Brazilian here - once had an english teacher call xadrez, the chess game, "checkers" (to be fair to her, "xadrez" could mean either the game or a checkered texture, but the game of checkers is what we call "damas"). She also called bolinhos (muffins) doughnuts (or "dou-go-nu-ty", as she spoke), and rosquinhas (doughnuts) muffins. I called out that she got the two mixed up, she ignored me.

She was a terrible teacher. She even forgot to put the correct text for an exam once, I asked her about the text during the exam and she just said "if you read it, you'll find (the answers)" - it took another kid bringing the same point for her to bother reading the exam she prepared and realizing she fucked up.

[–] JPSound@lemmy.world 26 points 1 day ago* (last edited 1 day ago) (6 children)

In 8th grade my family had to leave my home state of wisconsin to be in Mt.Ida, Arkansas for 9 months or so. During that time I had to attend the local public school and I remember the science teacher saying "matter cannot be created nor destroyed." I've always loved science and was a huge nerd during that awkward time in my life and I knew well it was ENERGY and figured she just said it by accident. Easy mistake. I said that it was energy, not matter, that can't be created nor destroyed and she argued with me and was dead serious when she insisted it was indeed matter.

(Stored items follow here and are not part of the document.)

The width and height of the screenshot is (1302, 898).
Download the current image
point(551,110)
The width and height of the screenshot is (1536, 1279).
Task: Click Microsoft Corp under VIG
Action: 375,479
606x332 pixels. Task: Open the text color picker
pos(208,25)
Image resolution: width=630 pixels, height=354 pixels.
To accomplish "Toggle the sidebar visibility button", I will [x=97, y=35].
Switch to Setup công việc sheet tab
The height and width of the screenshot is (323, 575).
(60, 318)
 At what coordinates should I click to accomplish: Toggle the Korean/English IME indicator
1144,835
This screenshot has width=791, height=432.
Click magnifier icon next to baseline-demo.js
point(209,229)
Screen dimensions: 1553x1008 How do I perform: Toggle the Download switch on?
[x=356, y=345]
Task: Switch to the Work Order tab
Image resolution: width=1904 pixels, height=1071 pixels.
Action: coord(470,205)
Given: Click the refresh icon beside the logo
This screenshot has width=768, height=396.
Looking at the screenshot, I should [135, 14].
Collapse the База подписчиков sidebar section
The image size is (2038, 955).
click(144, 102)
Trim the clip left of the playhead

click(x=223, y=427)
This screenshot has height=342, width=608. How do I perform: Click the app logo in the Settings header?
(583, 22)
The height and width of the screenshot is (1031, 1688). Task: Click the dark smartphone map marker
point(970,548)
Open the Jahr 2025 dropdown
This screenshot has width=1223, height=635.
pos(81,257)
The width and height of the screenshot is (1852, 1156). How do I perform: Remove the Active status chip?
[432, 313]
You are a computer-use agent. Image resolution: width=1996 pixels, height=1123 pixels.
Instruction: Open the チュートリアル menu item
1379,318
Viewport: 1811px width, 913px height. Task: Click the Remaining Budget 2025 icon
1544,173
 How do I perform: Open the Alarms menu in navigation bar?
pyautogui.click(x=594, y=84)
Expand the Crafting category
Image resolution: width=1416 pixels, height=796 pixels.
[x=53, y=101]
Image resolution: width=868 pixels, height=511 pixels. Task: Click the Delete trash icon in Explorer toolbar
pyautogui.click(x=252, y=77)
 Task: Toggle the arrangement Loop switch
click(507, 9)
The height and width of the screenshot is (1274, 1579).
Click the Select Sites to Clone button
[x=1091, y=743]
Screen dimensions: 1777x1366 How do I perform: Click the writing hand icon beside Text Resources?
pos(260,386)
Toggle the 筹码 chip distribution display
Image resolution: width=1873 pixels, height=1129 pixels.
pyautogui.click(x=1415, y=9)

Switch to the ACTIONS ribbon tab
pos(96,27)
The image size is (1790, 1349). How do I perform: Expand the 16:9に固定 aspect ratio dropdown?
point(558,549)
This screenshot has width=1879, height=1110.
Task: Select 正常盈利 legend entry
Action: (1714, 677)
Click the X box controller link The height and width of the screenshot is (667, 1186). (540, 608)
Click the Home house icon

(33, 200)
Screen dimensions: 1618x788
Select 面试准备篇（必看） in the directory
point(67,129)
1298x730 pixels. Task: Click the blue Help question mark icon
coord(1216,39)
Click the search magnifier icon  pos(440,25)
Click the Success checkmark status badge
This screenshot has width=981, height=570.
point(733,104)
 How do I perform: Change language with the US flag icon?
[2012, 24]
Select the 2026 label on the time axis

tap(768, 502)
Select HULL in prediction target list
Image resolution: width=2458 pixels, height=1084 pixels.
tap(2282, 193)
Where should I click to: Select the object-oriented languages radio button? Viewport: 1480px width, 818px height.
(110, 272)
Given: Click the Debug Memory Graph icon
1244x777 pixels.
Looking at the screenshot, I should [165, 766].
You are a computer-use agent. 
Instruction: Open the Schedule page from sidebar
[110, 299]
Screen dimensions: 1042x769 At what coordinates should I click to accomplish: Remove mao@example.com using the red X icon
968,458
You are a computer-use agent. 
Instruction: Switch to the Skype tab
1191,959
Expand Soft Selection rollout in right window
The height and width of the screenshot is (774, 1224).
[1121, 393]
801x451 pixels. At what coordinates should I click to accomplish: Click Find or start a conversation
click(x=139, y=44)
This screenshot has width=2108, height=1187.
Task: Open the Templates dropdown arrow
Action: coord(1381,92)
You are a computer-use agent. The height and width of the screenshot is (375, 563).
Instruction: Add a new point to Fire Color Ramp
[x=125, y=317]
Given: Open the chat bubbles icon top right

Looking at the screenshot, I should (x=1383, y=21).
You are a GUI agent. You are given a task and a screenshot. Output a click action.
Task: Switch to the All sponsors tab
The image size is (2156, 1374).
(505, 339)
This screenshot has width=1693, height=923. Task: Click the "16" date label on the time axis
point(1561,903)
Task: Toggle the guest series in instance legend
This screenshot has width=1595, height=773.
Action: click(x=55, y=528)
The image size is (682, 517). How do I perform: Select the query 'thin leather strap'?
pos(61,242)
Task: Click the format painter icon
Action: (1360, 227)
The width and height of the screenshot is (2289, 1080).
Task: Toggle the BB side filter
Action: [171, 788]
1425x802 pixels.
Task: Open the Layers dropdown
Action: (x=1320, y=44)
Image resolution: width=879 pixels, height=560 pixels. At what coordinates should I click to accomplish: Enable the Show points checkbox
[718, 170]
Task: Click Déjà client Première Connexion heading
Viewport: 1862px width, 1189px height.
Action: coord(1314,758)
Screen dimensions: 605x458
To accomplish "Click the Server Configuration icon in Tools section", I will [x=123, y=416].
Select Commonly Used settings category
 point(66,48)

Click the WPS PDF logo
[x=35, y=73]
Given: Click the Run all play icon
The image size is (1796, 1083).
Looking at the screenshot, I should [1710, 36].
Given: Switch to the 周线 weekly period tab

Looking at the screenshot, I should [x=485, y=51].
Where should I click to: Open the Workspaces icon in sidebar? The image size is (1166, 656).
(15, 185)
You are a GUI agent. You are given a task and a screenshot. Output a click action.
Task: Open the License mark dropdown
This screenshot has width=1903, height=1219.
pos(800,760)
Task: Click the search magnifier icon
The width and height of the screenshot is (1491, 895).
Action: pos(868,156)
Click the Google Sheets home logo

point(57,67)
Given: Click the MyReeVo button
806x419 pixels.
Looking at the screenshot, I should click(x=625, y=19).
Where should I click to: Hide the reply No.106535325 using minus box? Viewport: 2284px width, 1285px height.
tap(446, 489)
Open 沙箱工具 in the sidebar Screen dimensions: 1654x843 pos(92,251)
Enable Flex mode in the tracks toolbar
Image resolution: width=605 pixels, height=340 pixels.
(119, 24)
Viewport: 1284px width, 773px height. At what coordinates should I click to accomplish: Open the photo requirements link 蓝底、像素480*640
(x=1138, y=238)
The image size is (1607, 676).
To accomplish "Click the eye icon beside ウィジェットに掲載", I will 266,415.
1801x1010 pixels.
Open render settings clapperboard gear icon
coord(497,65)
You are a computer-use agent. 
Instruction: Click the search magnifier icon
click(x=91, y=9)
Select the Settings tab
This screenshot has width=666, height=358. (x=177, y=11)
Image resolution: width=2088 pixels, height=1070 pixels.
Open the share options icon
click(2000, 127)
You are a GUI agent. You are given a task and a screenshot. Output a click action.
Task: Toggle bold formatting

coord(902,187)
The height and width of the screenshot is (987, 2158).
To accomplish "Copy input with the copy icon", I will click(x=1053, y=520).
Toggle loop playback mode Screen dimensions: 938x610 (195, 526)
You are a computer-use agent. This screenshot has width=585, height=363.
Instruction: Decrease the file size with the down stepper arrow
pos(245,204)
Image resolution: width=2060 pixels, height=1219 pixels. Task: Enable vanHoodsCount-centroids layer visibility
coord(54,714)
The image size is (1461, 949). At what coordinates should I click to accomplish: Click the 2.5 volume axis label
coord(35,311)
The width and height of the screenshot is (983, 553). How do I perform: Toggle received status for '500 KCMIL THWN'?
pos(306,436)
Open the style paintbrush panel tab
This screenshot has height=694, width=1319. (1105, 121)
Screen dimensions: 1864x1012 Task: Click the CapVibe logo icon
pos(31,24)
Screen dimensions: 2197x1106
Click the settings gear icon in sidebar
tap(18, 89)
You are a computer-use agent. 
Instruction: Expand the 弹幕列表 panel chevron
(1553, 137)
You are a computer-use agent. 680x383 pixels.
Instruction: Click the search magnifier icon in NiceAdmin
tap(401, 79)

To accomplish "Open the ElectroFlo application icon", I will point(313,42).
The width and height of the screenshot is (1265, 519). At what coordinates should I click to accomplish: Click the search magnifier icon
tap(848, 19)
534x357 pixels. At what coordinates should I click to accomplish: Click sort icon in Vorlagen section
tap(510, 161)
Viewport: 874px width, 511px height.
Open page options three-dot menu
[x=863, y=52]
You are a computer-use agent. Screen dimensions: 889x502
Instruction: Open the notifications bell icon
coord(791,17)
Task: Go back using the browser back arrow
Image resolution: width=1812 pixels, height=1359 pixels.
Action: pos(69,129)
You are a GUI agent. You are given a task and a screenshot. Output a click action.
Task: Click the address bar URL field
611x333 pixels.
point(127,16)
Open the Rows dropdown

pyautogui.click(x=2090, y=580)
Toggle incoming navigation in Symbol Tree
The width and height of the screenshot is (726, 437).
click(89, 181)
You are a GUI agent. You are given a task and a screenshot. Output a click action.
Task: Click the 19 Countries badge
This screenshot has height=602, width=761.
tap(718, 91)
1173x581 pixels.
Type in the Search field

I said something along the lines of hydrogen turning to helium inside the sun, and wouldn't ya know it, she didn't believe the universe was old enough for that to be true and only god can create matter... Yup, she was a 7-day creationist who wholely belived the universe was 5000 years old teaching science in a public school in bumfuck Arkansas. I gave up and a lot of things she said before finally started making sense but in all the wrong ways.

This bumb bitch was a fundamentalist Christian. The rest of the brief time I was there, and for the first time in my life, I didn't give two shits about a class that was usually one of my favorites.